Newey-West HAC Estimator in AR(1) Noise

Statistics · Hard · Free problem

You are running a predictive regression

$r_t = \beta \, s_{t-1} + \varepsilon_t$

where the error term follows an AR(1) process $\varepsilon_t = \rho \, \varepsilon_{t-1} + u_t$ with $u_t \overset{\text{i.i.d.}}{\sim} N(0, \sigma^2)$.

Because the errors are serially correlated, the usual OLS standard errors for $\hat{\beta}$ are wrong. You want to use a Newey-West HAC (heteroskedasticity-and-autocorrelation-consistent) estimator to get a valid estimate of $\text{Var}(\hat{\beta})$.

Derive the Newey-West estimator of $\text{Var}(\hat{\beta})$ using the Bartlett kernel with bandwidth $L$.

Show that the estimator has a leading bias of order $O(L/n)$ and identify the form of this bias.

Discuss how to choose $L$ to balance the bias-variance trade-off, and state the standard rate for optimal bandwidth as a function of $n$.

Hints

Start by writing $\text{Var}(\hat{\beta})$ in terms of the autocovariance function $\gamma_j$ of the errors. The key object you need to estimate is the long-run variance $\Omega = \sum_{j=-\infty}^{\infty} \gamma_j$.
The Bartlett kernel applies weights $w_j = 1 - j/(L+1)$ to the sample autocovariances. Think about what bias this taper introduces compared to using the raw autocovariances -- especially the contribution from the $j/(L+1)$ term.

-=-=-

▶ STATED GOAL
List every separate thing the Newey-West problem above directs the solver to derive, show, identify, discuss, or state.

▶ INFORMATION SUPPLIED
-=-=-

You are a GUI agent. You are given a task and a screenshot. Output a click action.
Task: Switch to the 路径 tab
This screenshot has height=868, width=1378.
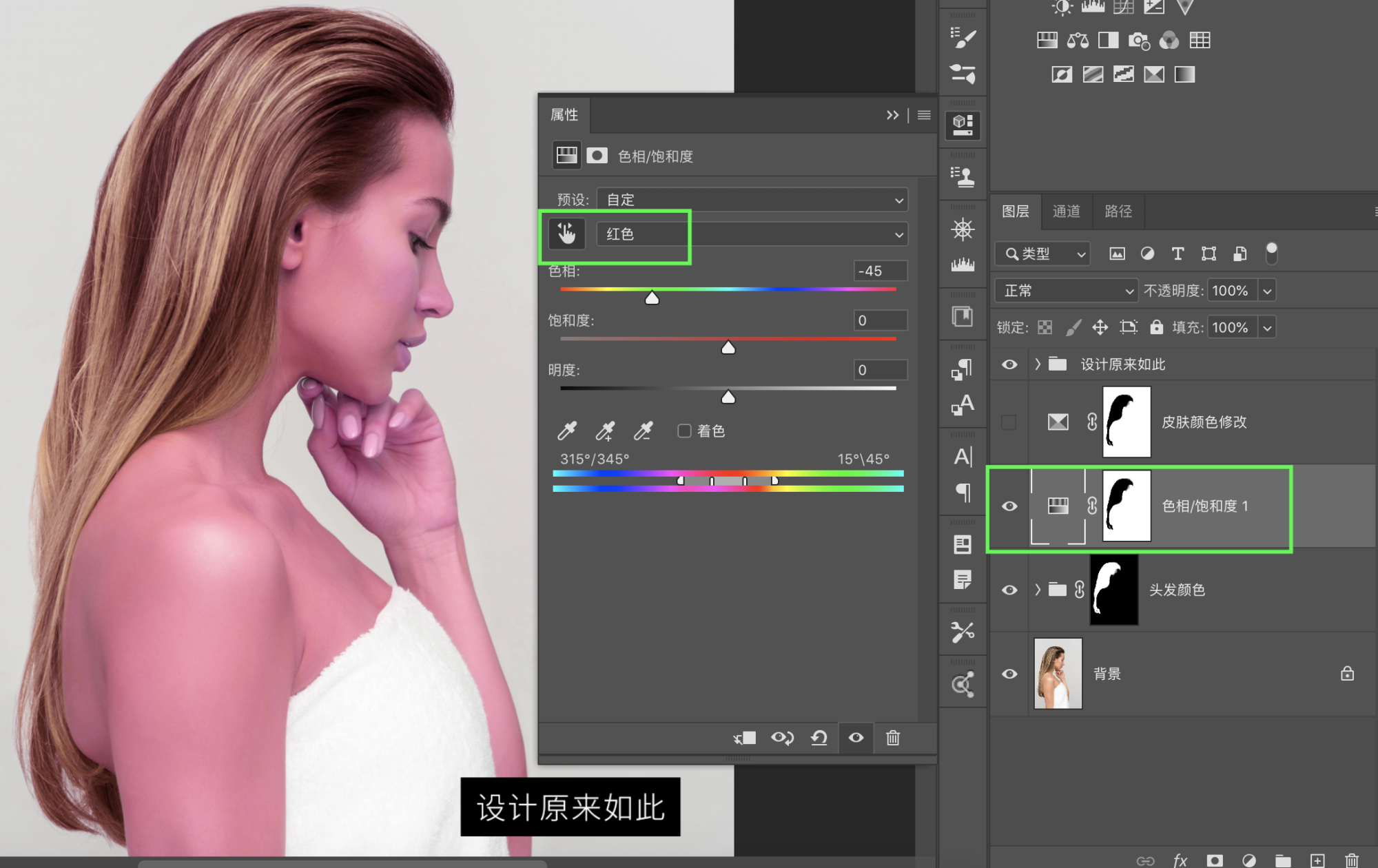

-=-=-

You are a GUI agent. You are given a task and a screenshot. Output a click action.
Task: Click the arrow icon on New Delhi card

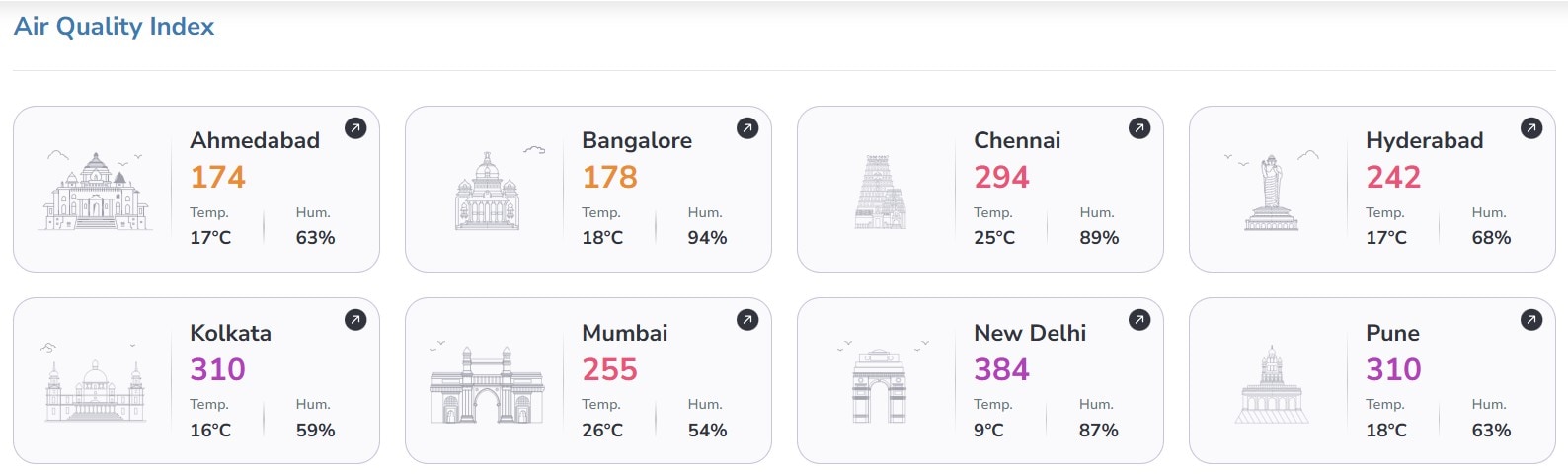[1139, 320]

-=-=-

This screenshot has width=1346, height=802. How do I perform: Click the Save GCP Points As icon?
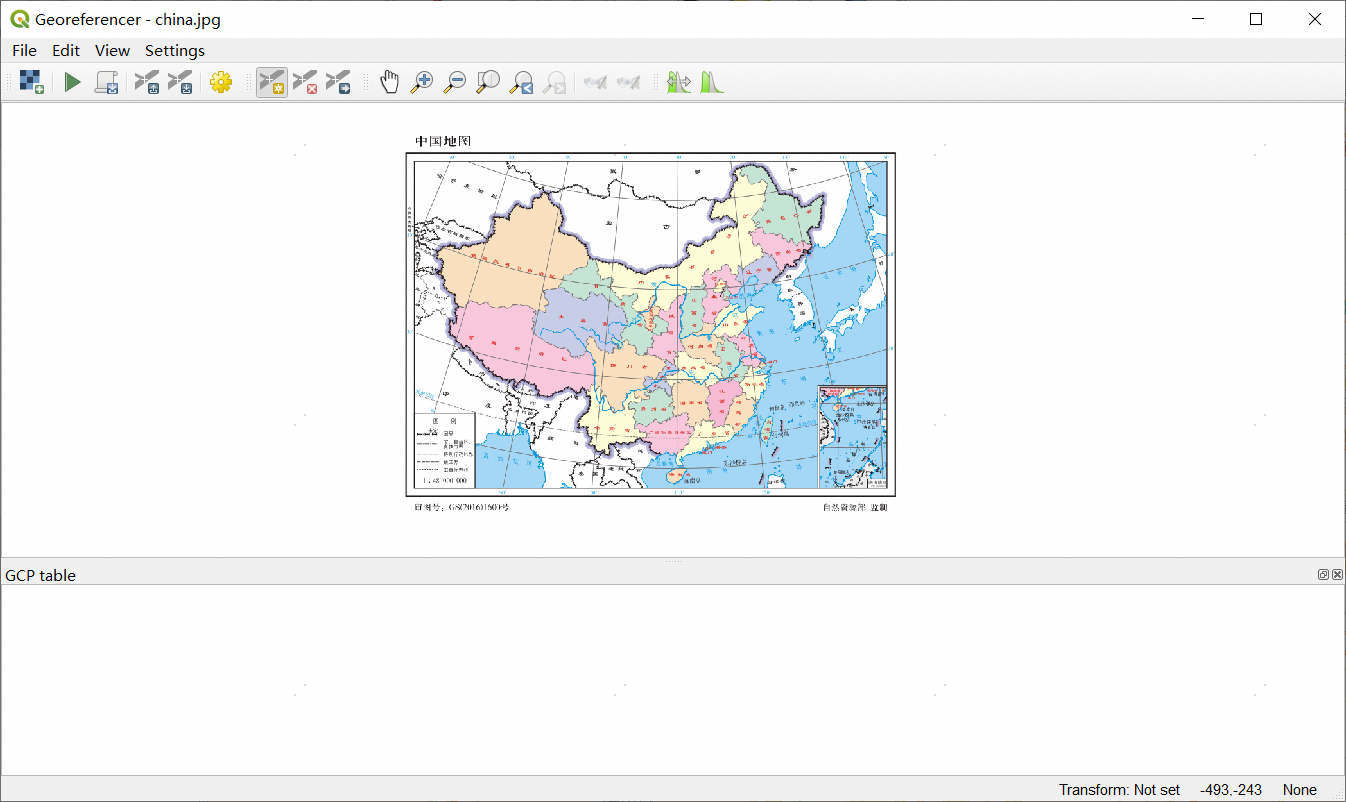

-=-=-

▶ CORRECT RESPONSE
1. Derive the Newey-West estimator of $\text{Var}(\hat{\beta})$ using the Bartlett kernel with bandwidth $L$.
2. Show that the estimator has a leading bias of order $O(L/n)$.
3. Identify the form of this bias.
4. Discuss how to choose $L$ to balance the bias-variance trade-off.
5. State the standard rate for optimal bandwidth as a function of $n$.